En su obra la razón razonable nunca está en el punto de mira. No hay un solo tipo de conocimiento, sino varios, y el conocimiento no se convierte en dogma, en “verdad”. Surge de una multiplicidad de preguntas como especies, como animales o plantas trepadoras, como átomo o mercurio. Preguntas que cuestionan el mundo y a su gran ausente al que, a falta de otra palabra, la autora se refirió como a Dios, o como a cosa, o como neutro, plasma o incluso barata, cucaracha. Avanzando a ciegas y tratando de establecer correlaciones entre todas estas especies de preguntas, sin nunca jerarquizarlas, sin buscar construir un sistema.
"El lenguaje se las arregla torpemente con esta conciencia como una vasija rota, aprovechando el momento que se atraviesa o que te atraviesa como un rayo o como un auto. Entonces todo empieza a moverse y hay que prestar atención a esas nadas que se desvelan.

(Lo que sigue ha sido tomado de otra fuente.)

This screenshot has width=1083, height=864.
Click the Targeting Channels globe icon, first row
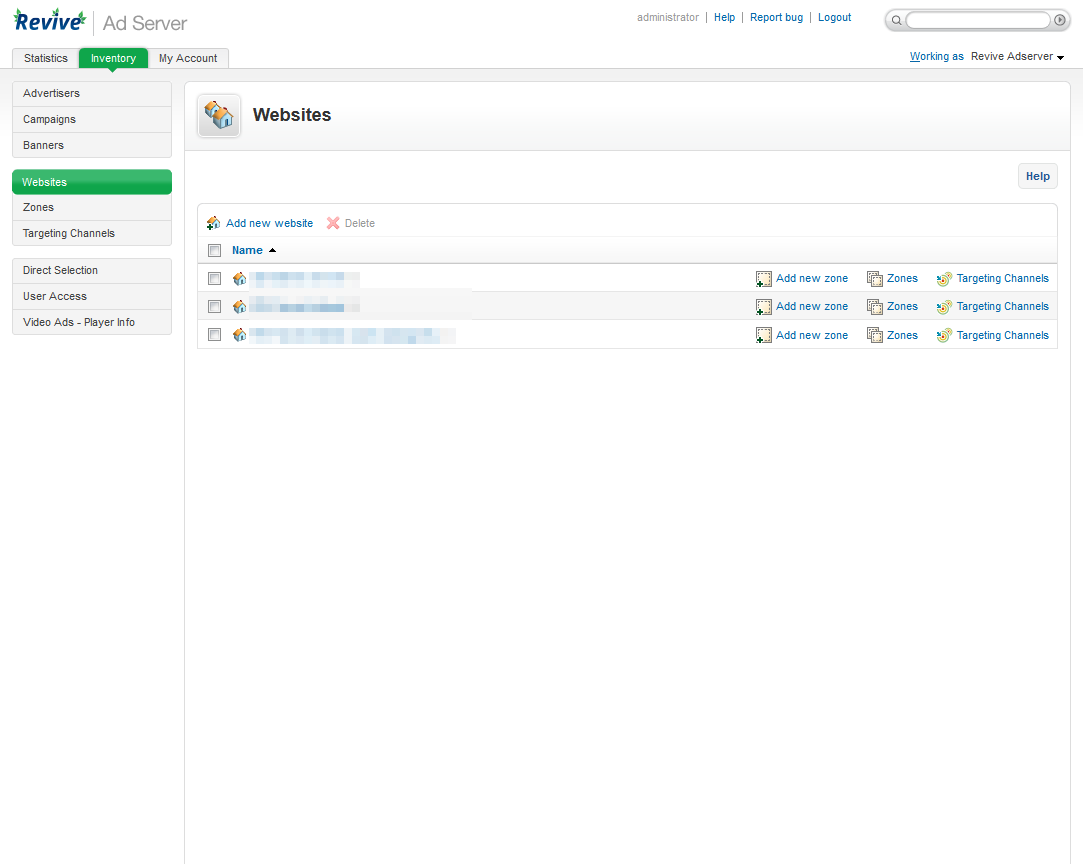(x=943, y=278)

Pero el momento no se anuncia. Simplemente está ahí. Estas criaturas un poco al margen, vacilantes, avanzan sin dejar de tocar, en su progresión, lo esencial. Presienten que el mundo está atrapado en una red de relaciones múltiples. No siempre tan libres como se quisiera, pero aspirando a una libertad.
Y canto un aleluya al aire como lo hace el pájaro. Y mi canto no es de nadie. […] Y que se rebele, ese nervio de vida, y que se retuerza y lata. Y que se derramen zafiros, amatistas y esmeraldas en el oscuro erotismo de la vida plena; porque en mi oscuridad tiembla por fin el gran topacio, la palabra que tiene luz propia" (Agua viva, 1973).